Gondry also has yet another amazing cast to help him. Mos Def’s Mike is the heart of Be Kind, Rewind. He provides the motivation to make us care, along with the vision to keep us involved. Taking point is Black as the brain addled Jerry. Walking a very thin line between endearing and aggravating, we buy most of what the character presents only because the film finds a way to keep his whimsy cheery and in check. Danny Glover and Mia Farrow add skilled, old school flavor as Fletcher and Falewicz, respectively, and former MTV fave Kid Creole does a delightful job as the manager of a local ‘Blockbuster’ style store. But the real discovery here is Melonie Diaz. While she’s worked consistently in smaller budgeted films, this is one of her first mainstream roles, and she’s great as the direct and dictatorial Alma. Without her guidance (and fiscal gifts), our heroes would be nothing but unheralded hacks.
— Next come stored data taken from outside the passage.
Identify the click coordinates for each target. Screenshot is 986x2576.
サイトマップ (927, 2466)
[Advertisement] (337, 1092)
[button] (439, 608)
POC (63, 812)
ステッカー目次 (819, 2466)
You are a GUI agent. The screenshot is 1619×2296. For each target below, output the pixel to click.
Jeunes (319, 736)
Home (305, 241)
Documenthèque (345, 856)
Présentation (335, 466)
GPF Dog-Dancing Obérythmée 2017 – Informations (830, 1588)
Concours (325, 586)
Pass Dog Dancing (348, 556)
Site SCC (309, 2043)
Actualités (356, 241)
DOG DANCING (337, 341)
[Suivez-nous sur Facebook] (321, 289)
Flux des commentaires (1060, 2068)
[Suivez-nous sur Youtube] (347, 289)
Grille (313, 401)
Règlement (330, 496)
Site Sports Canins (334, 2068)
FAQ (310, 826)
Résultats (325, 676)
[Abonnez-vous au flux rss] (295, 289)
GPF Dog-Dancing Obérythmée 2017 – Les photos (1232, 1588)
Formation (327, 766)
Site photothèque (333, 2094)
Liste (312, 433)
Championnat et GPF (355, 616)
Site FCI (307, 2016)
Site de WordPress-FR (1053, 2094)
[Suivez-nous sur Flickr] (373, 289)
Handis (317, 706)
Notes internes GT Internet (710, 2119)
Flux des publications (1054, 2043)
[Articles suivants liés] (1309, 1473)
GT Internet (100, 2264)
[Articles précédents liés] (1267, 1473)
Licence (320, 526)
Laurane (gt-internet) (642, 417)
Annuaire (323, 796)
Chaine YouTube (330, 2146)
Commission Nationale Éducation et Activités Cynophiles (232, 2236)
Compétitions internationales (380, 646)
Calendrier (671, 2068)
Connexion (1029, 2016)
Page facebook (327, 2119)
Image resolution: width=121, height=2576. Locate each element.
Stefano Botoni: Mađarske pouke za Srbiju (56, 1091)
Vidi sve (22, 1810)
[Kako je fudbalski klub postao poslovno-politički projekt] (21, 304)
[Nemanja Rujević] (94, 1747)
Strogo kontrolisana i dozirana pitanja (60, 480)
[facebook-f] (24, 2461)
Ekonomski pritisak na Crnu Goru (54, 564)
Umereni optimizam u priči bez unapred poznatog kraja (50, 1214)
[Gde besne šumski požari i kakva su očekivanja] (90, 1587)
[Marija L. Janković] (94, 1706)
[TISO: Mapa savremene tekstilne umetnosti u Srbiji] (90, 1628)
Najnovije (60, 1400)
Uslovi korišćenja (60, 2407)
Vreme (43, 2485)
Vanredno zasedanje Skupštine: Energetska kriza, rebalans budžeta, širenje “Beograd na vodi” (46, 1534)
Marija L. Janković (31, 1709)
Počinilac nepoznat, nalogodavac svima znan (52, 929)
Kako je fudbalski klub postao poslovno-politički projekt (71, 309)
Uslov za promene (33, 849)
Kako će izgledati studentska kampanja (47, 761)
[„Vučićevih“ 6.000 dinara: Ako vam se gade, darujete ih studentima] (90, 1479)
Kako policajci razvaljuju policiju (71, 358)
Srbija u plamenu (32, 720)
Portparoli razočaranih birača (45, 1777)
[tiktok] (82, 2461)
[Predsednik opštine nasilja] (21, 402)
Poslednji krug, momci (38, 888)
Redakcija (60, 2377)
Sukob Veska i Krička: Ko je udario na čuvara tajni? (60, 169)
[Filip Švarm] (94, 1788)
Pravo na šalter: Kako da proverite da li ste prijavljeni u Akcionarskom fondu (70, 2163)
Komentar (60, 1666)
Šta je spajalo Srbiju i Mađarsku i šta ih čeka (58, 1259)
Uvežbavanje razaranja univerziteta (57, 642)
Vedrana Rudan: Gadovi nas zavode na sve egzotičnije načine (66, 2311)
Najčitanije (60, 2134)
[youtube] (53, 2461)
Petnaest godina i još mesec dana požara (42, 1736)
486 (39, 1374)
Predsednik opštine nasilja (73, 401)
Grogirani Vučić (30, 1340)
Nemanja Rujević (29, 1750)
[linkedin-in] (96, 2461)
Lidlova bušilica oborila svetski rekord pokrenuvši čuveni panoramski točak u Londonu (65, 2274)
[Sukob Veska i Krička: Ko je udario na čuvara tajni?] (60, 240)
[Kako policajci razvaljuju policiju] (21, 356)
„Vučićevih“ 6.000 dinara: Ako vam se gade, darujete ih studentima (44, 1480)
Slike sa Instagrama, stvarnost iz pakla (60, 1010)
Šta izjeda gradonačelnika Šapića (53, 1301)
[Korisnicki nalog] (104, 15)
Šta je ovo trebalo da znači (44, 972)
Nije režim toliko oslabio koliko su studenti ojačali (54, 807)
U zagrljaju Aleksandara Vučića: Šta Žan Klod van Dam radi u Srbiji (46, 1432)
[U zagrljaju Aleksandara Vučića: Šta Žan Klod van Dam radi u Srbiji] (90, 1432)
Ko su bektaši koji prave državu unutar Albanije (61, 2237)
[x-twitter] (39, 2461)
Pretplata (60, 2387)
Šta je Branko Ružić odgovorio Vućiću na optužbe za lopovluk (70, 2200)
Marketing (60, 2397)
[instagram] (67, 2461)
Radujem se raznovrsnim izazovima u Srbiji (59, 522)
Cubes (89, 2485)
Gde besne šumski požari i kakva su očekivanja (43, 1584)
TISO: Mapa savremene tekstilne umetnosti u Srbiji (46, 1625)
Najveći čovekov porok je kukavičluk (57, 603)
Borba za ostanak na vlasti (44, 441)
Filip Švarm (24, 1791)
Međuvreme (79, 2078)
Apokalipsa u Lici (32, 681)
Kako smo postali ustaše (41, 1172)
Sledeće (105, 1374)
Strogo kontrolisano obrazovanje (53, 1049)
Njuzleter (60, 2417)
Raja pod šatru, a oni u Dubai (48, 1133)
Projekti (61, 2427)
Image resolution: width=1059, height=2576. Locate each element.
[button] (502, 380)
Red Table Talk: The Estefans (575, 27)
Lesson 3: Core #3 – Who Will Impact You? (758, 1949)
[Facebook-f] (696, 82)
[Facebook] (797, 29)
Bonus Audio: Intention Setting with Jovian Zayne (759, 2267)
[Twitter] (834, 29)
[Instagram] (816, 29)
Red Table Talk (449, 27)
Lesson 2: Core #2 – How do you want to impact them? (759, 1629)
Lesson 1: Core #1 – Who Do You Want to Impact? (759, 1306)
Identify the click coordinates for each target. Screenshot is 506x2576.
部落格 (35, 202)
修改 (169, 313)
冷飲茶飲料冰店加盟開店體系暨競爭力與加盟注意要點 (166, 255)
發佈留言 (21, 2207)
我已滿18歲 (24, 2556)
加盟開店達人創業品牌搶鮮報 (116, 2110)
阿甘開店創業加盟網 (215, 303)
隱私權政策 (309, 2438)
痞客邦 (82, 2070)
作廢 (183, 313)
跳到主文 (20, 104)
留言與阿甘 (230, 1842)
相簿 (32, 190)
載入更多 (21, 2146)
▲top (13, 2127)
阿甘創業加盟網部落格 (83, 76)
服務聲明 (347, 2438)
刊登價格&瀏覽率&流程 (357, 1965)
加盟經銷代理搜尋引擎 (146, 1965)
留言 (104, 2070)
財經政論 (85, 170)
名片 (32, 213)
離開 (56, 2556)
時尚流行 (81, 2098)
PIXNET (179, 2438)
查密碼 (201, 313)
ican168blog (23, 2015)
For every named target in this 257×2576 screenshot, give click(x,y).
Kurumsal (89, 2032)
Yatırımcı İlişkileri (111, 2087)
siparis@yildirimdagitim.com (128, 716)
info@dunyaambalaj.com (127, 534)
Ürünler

But when it’s all put together, when Gondry’s subversive message about the way VHS revised our perception of film finally finishes, Be Kind, Rewind becomes a celebration of cinema as both a medium and a message. From the subtle references to other like minded films (the ending is so Cinema Paradiso that Giuseppe Turnatore should be flattered…or filing a lawsuit) to the original use of post-punk DIY spirit, this is an artist assembling his greatest hits in hopes it will resonate with an already jaded demographic. The biggest hurdle this fine film will have to face is a know-it-all audience that sees too much of themselves in Mike and Jerry. While Gondry definitely champions their wide-eyed wonder, the ending suggests that belief will have to succumb to business as usual. With ads selling the story as a nonstop collection of moronic remakes, there will definitely be some buyer’s remorse.

But unlike the bloated blockbusters from two decades ago, there’s a subtext to this movie beyond a single oversold gimmick. Be Kind, Rewind is as hilarious as it is heartfelt, a fully formed film, not a simple set-up for a collection of copies. And when you consider the history of videotape, how it turned a dying medium into a potent, and profitable, cultural signpost, the parallels here become all the more significant. Years from now, when scholars are ruminating on movies that accurately reflected the inherent issues within the artform, Gondry’s greatness will be revealed. Until that time, be brave and take a gander at this man’s outspoken adoration for the format that changed everything. Forget HD. Ignore DVD. The VCR was perhaps the most important filmic force since sound and color - and Be Kind, Rewind understands this all too well. That’s why it’s such a smart, sensational film.